It does sound like a bios battery, but something to try, did you go into your bios and check the clock there, if the time is correct when you turn the system back on then it may not be the battery. if the clock is correct, then try syncing the time with the internet and see if it helps. right click on the clock then adjust date/time. There should be a tab for internet time or something similar (not on a windows computer right now)


----------



## brianc54

*Re: System Clock stops after I shutdown the system*

Hi, I have a 3 year old HP Pavilion dv2000 and was running perfectly up until now. The time clock stops whenever I shutdown.
I can reset the clock with synchronization and will keep correct time until I power off again… it stops at the time I shutdown my laptop.
My first thoughts were the RTC battery which I had replaced by a computer technician. But the problem continues. He also checked to see if the new battery was good and connected properly. 
The BIOS clock also stops at the time of shutdown
Is there any other reason why the clock would stop?
I have check through many online forums and all say it’s the RTC (CMOS) battery but none have mentioned what else could cause the clock to stop. 
I am sure this is not the first time this type of problem has arisen since the conception of personal computing.
Is it software or a hardware problem? Anyone have any ideas? 
Brian


----------



## sobeit

*Re: System Clock stops after I shutdown the system*

if it is still stopping in the bios, it is either the battery (which you eliminated) or your motherboard could be going bad. 

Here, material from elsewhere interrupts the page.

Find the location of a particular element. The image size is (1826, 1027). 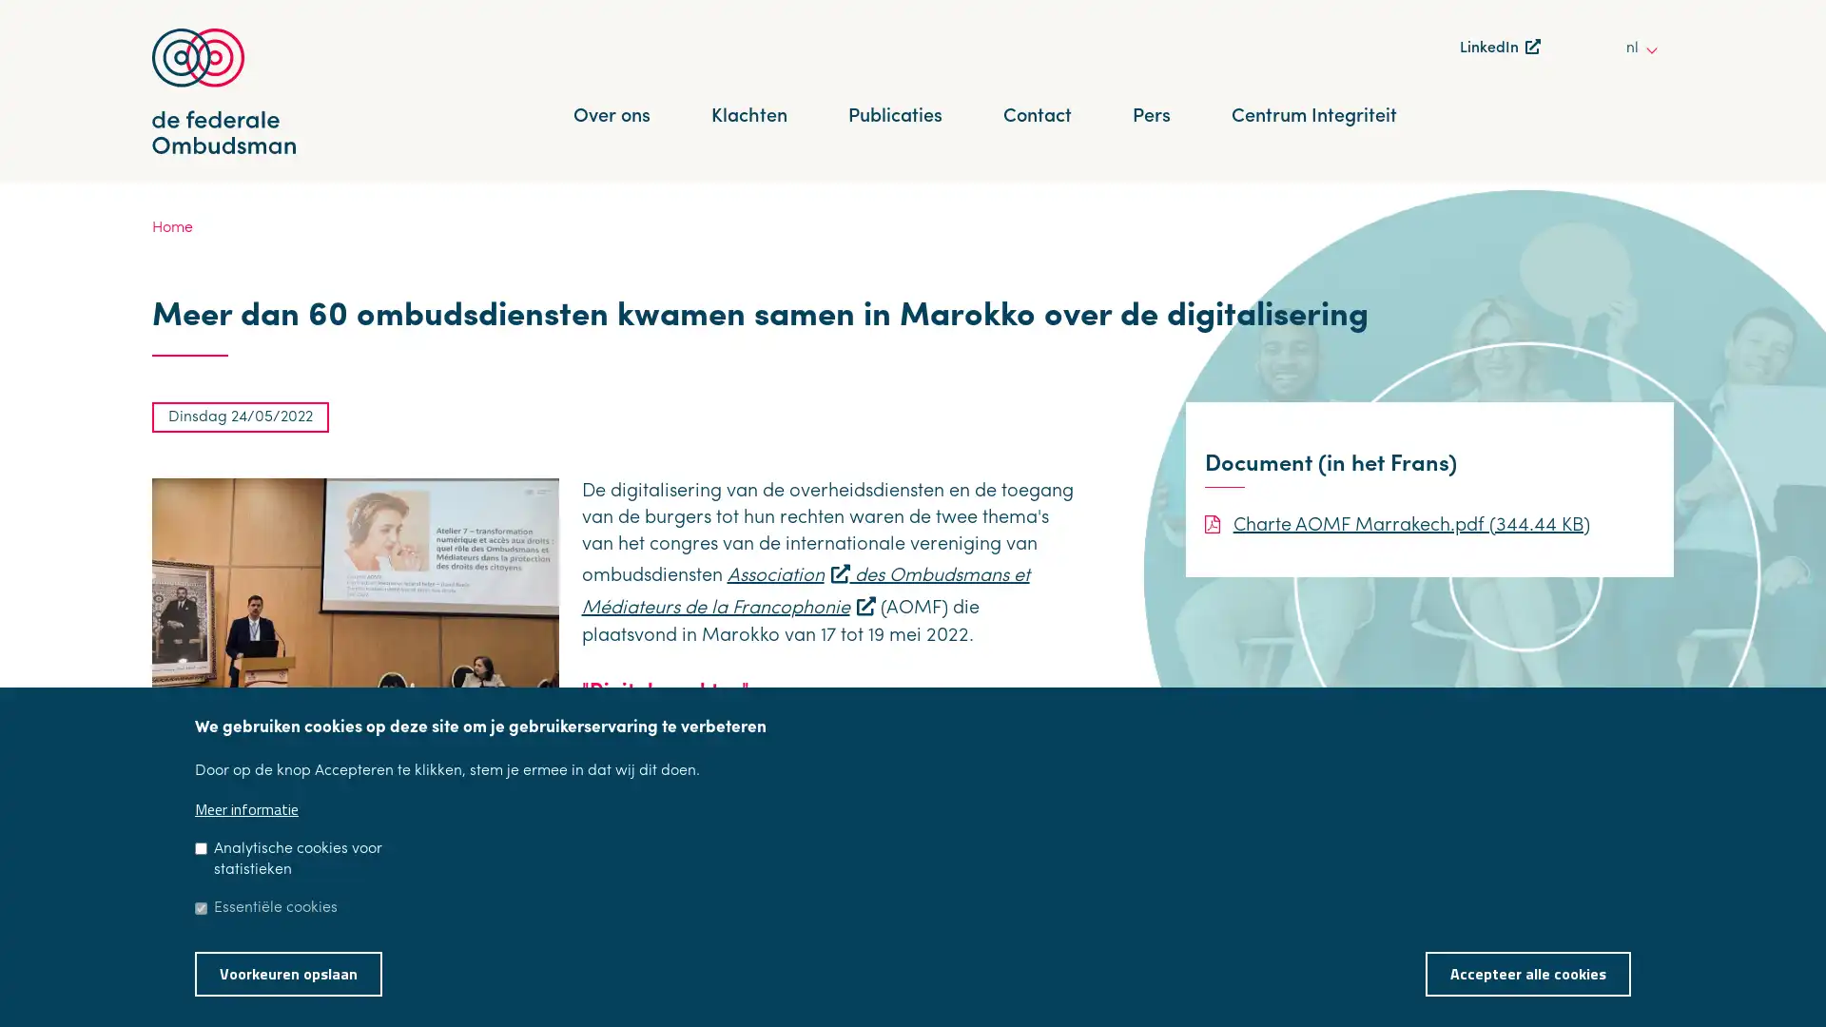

Did you try to reset everything in your bios by pulling the proper jumpers on the motherboard? 

did you go to hp's website and see if there is a bios update for this problem on your specific system?

You do have the correct battery installed?

Otherwise, if everything is working properly and you have broadband, I would sync windows time online.


----------



## brianc54

*Re: System Clock stops after I shutdown the system*

Problem Solved.
Thank you sobeit, you are the first persom to mention a solution apart from changing the battery.
I did have the battery replaced with the correct one and i did use windows synce to adjust the clock but it was the BIOS that was the problem.
I have just moved back to Western Australia and they have recently (2008) implimented a summer daylight saving time. 
Although this change to summer time was adjusted with a Windows update the BIOS was still using the old time setup which was causing a conflict.

Now that i have downloaded and installed the latest BIOS update my sytem clock is now fine.

Anyway, thanks again. I have been searching thru numerious forums about this and you are the first to say to chaeck for bios updates from the manufactures.

Cheers
Brian


----------



## dai

*Re: System Clock stops after I shutdown the system*

glad you have it sorted


----------